To add to Abhinav's answer: the fact that $x^3+y^3=2$ has no solutions
other then $x=y=1$ is attributed by Dickson to Euler himself:
see Dickson's History of the Theory of Numbers (1920) Vol.II, Chapter XXI
"Numbers the Sum of Two Rational Cubes", page 572. The reference
(footnote 182) is
"Algebra, 2, 170, Art. 247; French transl., 2, 1774, pp. 355–60;
Opera Omnia, (1), I, 491". In the next page Dickson also refers to
work of Legendre that includes this result (footnote 184: "Théorie
des nombres, Paris, 1798, 409; ...").
This result is actually easier than the $n=3$ case of Fermat,
because the curve has a $2$-torsion point, so only a $2$-descent
is required, and here one soon finds that there are only two
rational points (the second being the point at infinity
$(x:y:1) = (1:-1:0)$). [It also happens that this curve has
conductor $36$, while it's known that the smallest conductor
of an elliptic curve of positive rank is $37$; but that's
using a huge modern cannon to dispatch a classical fly.]

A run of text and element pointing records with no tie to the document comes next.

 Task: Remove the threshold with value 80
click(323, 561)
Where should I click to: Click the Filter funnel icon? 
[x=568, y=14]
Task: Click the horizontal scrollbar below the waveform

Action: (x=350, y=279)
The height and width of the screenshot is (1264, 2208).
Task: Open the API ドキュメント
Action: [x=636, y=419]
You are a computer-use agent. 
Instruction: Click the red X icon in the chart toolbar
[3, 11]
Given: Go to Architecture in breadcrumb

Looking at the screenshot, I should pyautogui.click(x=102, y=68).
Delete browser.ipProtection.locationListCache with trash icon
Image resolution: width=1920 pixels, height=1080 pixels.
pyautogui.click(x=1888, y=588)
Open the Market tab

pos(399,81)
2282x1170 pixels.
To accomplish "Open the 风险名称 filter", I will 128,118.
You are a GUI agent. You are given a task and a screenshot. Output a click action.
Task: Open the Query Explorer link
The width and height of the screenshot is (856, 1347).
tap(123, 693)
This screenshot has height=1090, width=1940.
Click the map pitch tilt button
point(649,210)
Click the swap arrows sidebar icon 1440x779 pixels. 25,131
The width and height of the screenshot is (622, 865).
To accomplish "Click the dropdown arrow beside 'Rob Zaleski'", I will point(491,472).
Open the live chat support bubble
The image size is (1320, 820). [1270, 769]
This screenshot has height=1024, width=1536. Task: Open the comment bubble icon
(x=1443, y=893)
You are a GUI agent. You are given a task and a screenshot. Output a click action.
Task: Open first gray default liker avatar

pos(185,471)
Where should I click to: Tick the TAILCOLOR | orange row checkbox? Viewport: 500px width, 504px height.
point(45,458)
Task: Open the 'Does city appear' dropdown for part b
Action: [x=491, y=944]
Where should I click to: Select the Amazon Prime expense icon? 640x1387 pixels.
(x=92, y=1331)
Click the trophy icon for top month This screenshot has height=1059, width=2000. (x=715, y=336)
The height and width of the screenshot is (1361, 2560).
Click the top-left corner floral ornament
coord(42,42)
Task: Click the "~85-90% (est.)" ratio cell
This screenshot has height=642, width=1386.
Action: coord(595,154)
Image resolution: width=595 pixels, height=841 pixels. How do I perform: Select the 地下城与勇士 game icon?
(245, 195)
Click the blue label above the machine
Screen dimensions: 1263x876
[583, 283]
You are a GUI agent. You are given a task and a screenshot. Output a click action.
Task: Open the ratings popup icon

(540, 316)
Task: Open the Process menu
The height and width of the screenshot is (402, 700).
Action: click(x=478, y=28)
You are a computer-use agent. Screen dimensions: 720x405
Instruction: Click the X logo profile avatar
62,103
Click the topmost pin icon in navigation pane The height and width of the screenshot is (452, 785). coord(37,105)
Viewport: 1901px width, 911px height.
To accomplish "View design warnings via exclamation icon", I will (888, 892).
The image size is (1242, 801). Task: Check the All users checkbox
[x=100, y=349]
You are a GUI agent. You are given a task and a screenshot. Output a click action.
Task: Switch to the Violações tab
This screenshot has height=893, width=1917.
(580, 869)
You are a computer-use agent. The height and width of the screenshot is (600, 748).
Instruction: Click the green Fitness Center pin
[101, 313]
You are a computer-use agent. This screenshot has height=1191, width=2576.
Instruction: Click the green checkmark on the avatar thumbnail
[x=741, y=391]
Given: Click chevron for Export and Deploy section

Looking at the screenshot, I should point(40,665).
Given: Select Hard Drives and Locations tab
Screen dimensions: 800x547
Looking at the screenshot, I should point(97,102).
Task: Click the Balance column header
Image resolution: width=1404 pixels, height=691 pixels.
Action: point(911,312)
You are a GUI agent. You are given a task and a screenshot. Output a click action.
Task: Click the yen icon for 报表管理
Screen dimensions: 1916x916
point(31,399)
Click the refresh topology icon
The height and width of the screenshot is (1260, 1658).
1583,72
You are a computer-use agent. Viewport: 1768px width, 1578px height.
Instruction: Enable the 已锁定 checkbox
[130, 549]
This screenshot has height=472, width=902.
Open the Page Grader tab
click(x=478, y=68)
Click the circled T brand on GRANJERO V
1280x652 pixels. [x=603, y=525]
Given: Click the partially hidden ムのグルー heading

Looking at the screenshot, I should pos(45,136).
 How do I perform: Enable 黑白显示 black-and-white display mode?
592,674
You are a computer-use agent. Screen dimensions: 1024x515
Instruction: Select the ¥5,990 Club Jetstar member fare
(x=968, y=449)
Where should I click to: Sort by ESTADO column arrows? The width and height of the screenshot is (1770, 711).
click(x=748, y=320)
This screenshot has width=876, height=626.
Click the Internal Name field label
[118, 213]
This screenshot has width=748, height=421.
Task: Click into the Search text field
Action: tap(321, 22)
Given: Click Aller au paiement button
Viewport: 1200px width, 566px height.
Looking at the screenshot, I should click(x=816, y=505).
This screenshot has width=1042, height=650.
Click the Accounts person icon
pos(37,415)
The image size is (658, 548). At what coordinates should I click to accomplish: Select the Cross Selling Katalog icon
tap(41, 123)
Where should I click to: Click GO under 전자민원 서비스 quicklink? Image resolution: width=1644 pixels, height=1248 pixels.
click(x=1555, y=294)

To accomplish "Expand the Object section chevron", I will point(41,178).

An easy way to bring the curve $x^3+y^3=2$ into Weierstrass form
is to factor $x^3+y^3 = (x+y)(x^2-xy+y^2)$ and substitute
$(x,y)=(r+s,r-s)$ to get $r^3+3rs^2=1$. Thus $s^2=(1-r^3)/(3r)$,
so $3r(1-r^3)$ is to be a square. Now substitute $r=3/X$ to get
$s^2 = (X^3-27)/(3X)^2$, or equivalently $Y^2=X^3-27$ where $y=3sX$.
The solution $(x,y)=(1,1)$ corresponds to $(r,s)=(1,0)$ and then
$(X,Y)=(3,0)$, which we recognize as a 2-torsion point because $Y=0$.